Hunting Arizona Border Units
by Bill Crounse
Southern Arizona offers some of the finest Coues hunting in the country, but the units along the Mexican border can present challenges not found in northern units. At times, hunters may encounter illegal aliens or drug smugglers as they work their way into the United States. Warnings are posted in these areas, as well as in the unit descriptions on the AZ Game and Fish website, alerting sportsmen to the possibility of encountering illegal activity. Sometimes these warnings discourage hunters from attempting to hunt some beautiful and productive units. Every year, I have hunters ask me about hunting these units before they apply, so I thought I would share some thoughts and tips to consider if you are thinking about hunting these areas.
I assume that you already exercise common sense and good habits in the field, extra water and first aid kits, so I will try to stick with border specific tips. The southern units are very dry, so learn where the water is. Critters like to drink, so knowing where the water is can help you come up with a hunt strategy as well as providing water in an emergency. Humanitarian groups also have water cached in border areas for people in trouble, just look for a blue flag waving in the desert.

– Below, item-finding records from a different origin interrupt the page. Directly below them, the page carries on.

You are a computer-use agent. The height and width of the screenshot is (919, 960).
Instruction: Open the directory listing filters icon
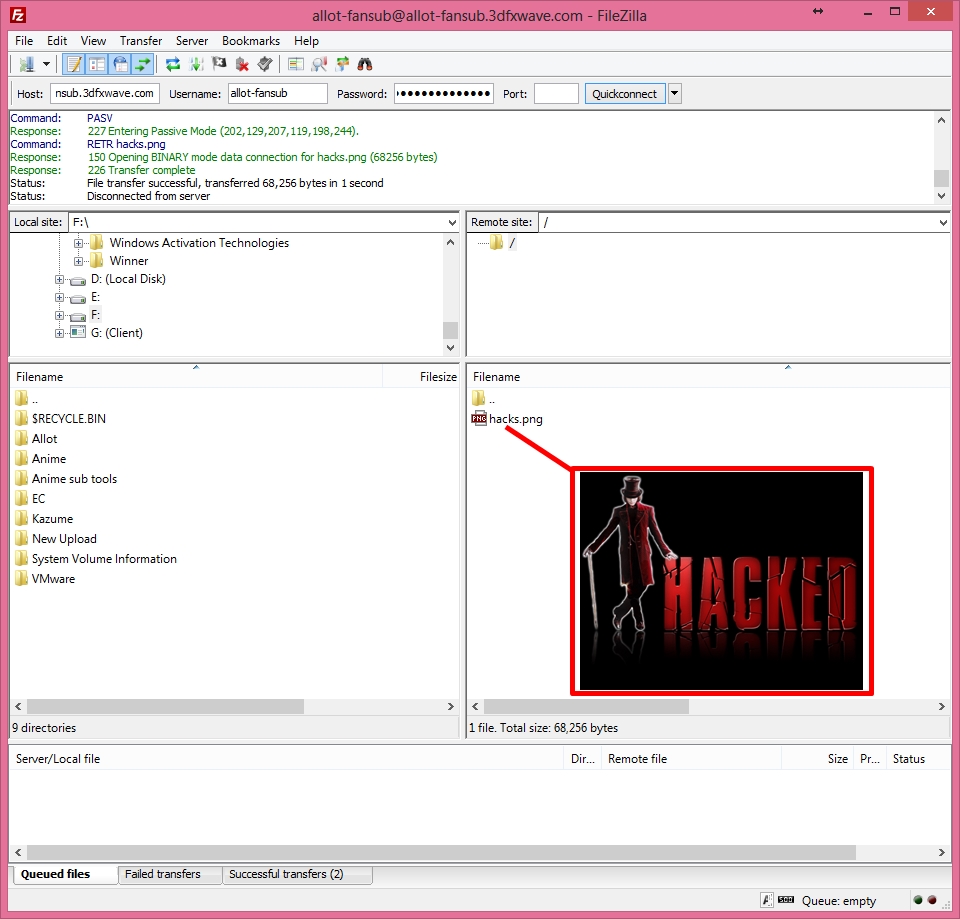click(x=296, y=64)
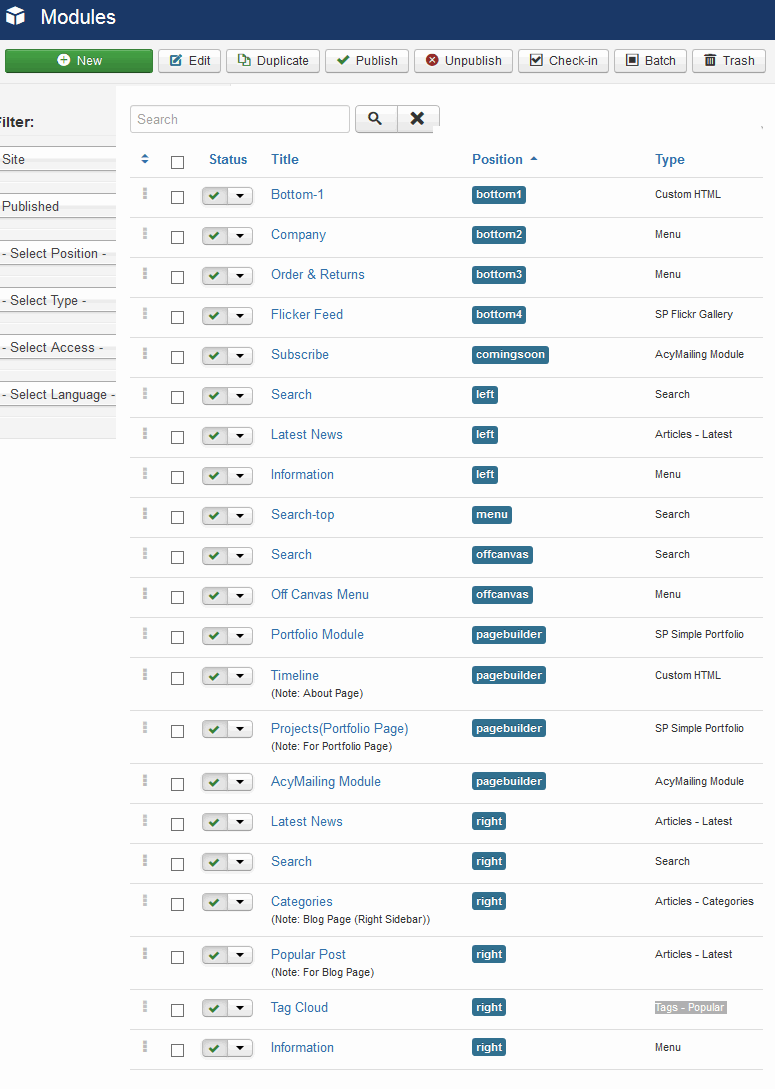775x1089 pixels.
Task: Open the Off Canvas Menu module link
Action: point(319,594)
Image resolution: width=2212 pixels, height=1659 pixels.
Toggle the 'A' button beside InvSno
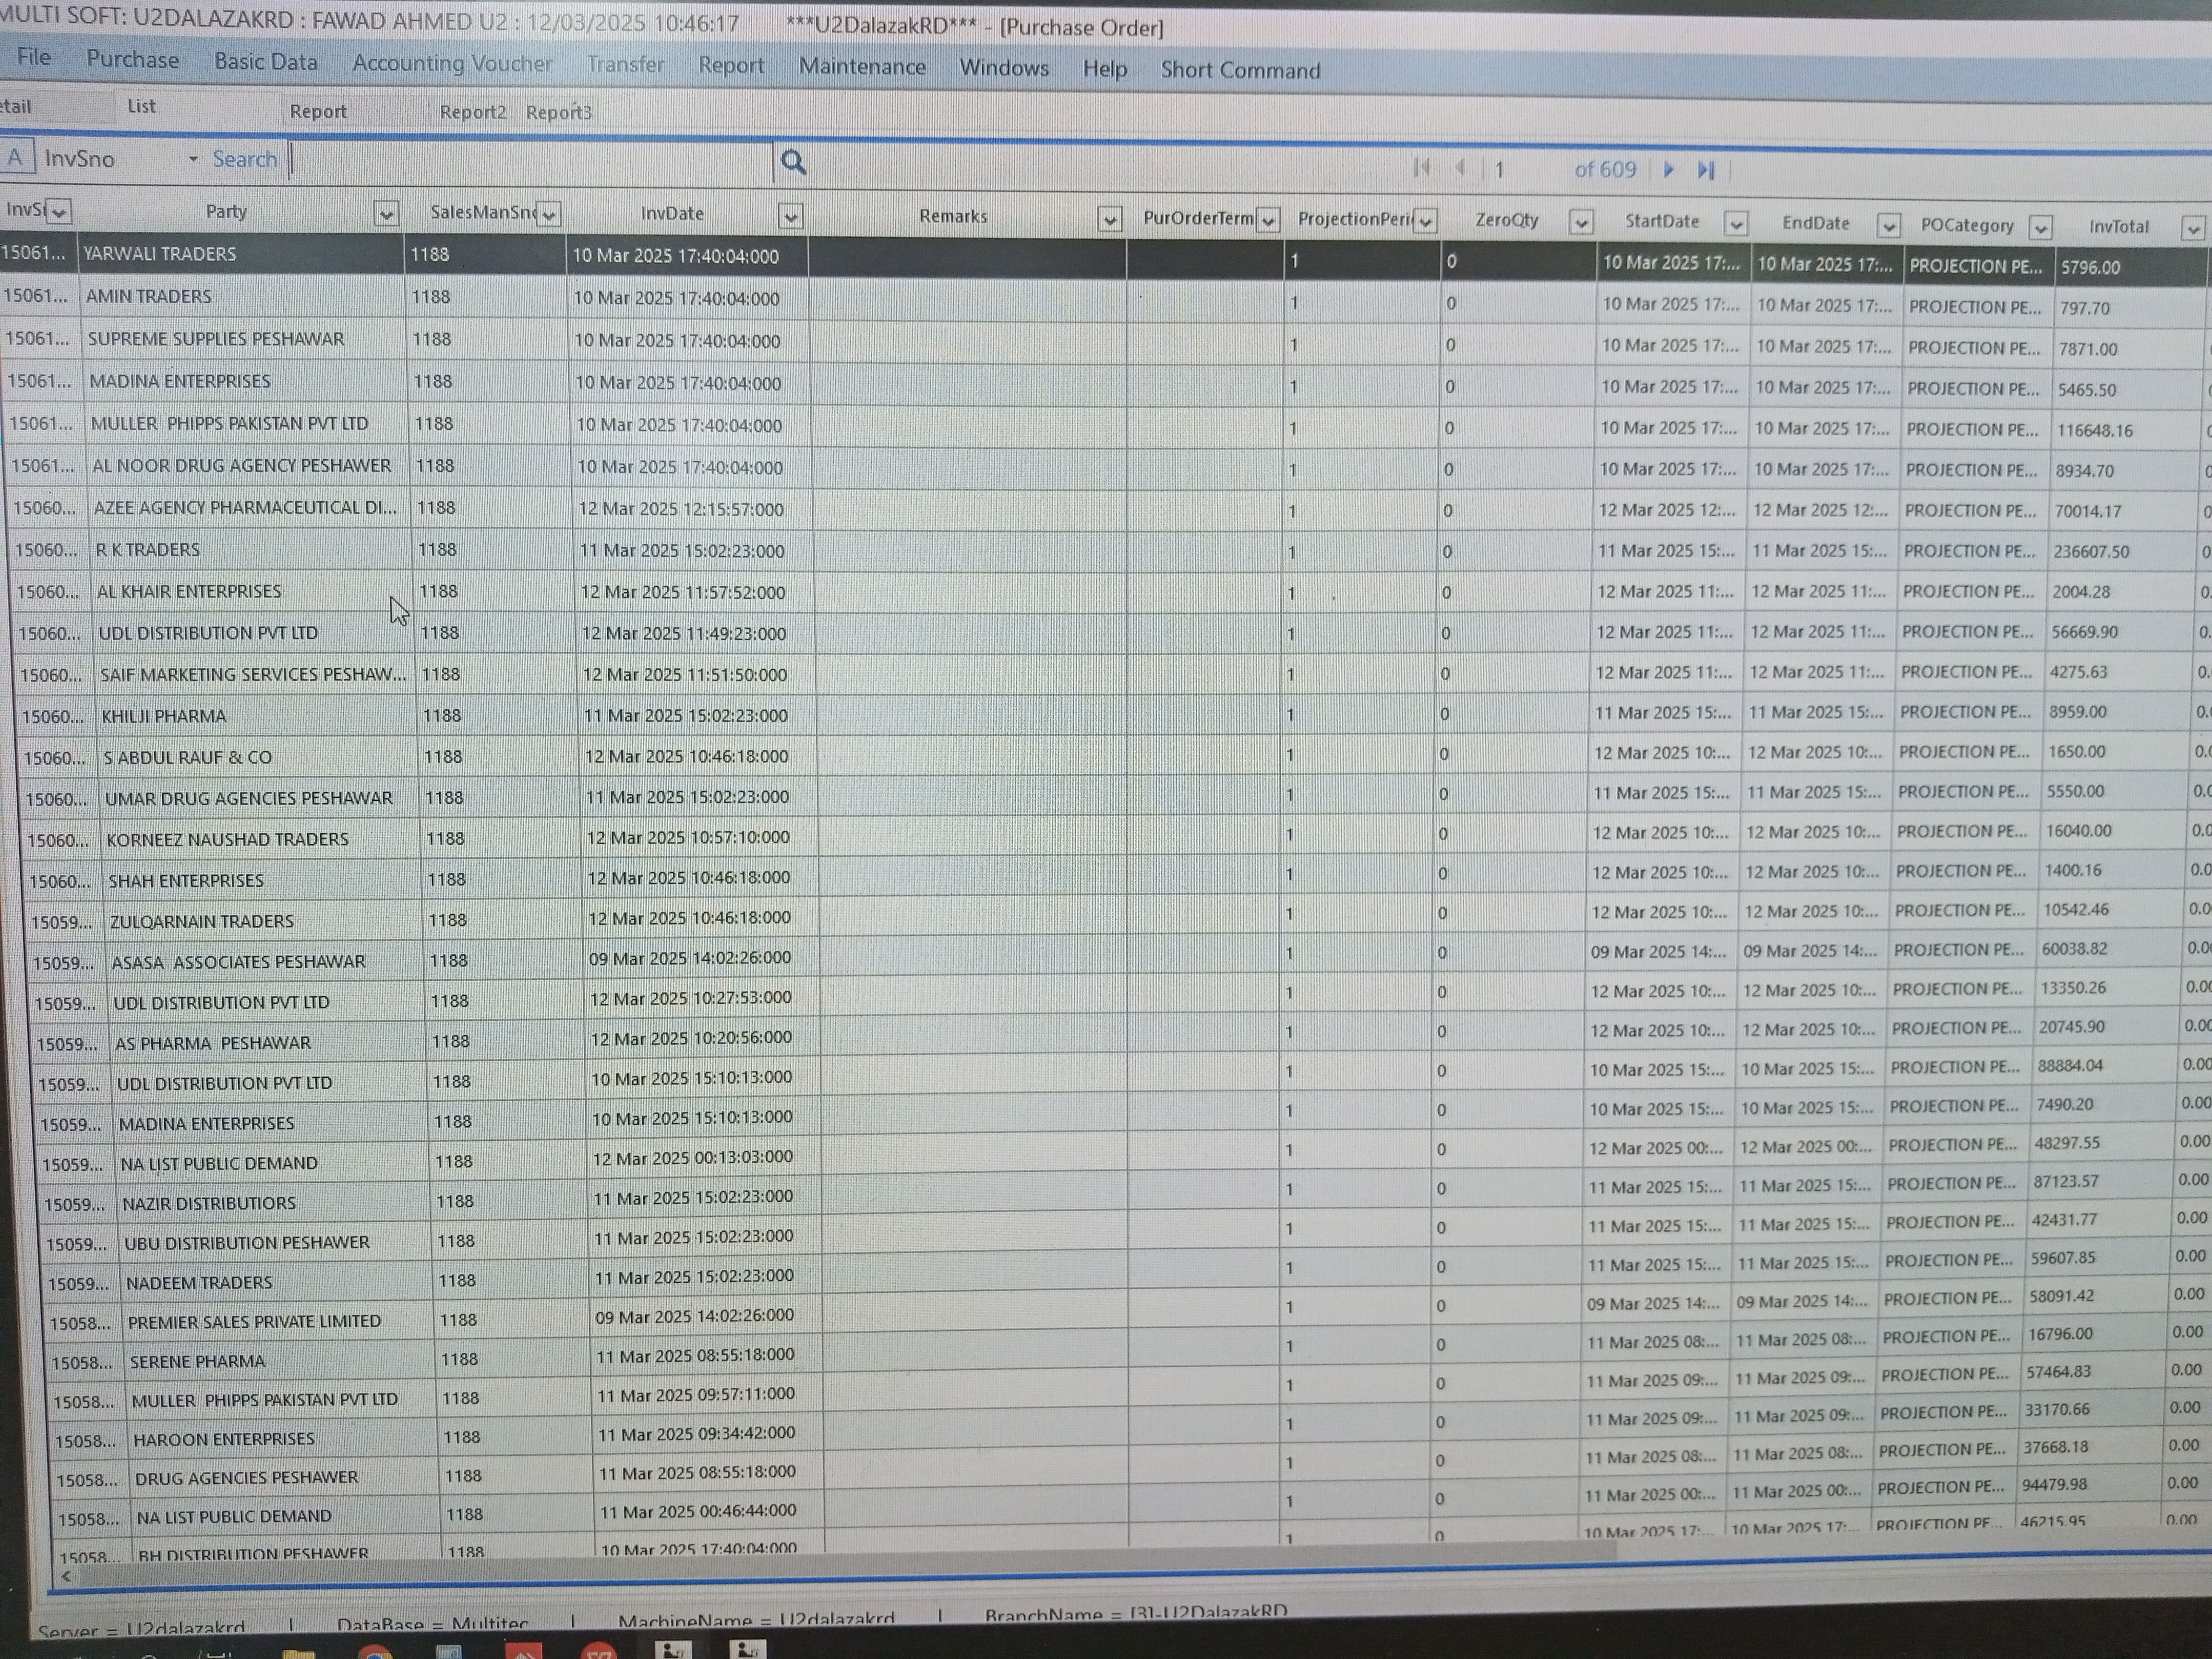[x=16, y=157]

Make sure you take a cell phone with you when you go. Due to remote areas lacking coverage, some hunters leave their phone in the truck. What many people do not realize is that the 911 system in Southern AZ has towers and service in many of the remote places that service providers can’t cover. If you are in trouble, start looking for high ground and more than likely you will be able to reach 911 and they can triangulate your location. Have the number to the Border Patrol Station that covers the unit you are hunting ready in case you see some sort of illegal activity.
The big concern hunters ask me about is the criminal activity. If you see smuggling activities or encounter a cache of drug bundles, do not approach and call the Border Patrol. As a business rule, smugglers tend to leave others alone. But all rules can have exceptions and the best bet is to let the right people handle the situation. The biggest complaint from hunters I have heard is that “a group of aliens spooked a bedded buck” they had been watching.
Another concern, camping in these areas. While we all like to camp away from everyone else, pick your camping spot wisely. There are spots where groups of hunters camp every year that are usually out of the way of illegal activities and several camps in a general area can provide a measure of security. Talk to Border Patrol Agents, Wildlife Managers and other hunters via online hunting boards to find the best camping spots.
An added bonus to these border units is the number of deer tags. Most units have a mind boggling number of tags available, and some units usually have plenty of left-over tags in case you didn’t draw that trophy AZ Strip tag. That being said, with some hunts you will also see a lot of hunters in areas near roads. If you want that trophy buck, get away from the road a ways. Sometimes it doesn’t have to be far and the hike can really pay off in the end. During these hikes, you will more than likely find some trash spots where aliens have rested. If possible, carry a trash bag in your pack and bring some of it out with you.
Only you can weigh the pros and cons and decide if you want to hunt the border units, but with a little information and preparation you may be able to find the deer of your dreams.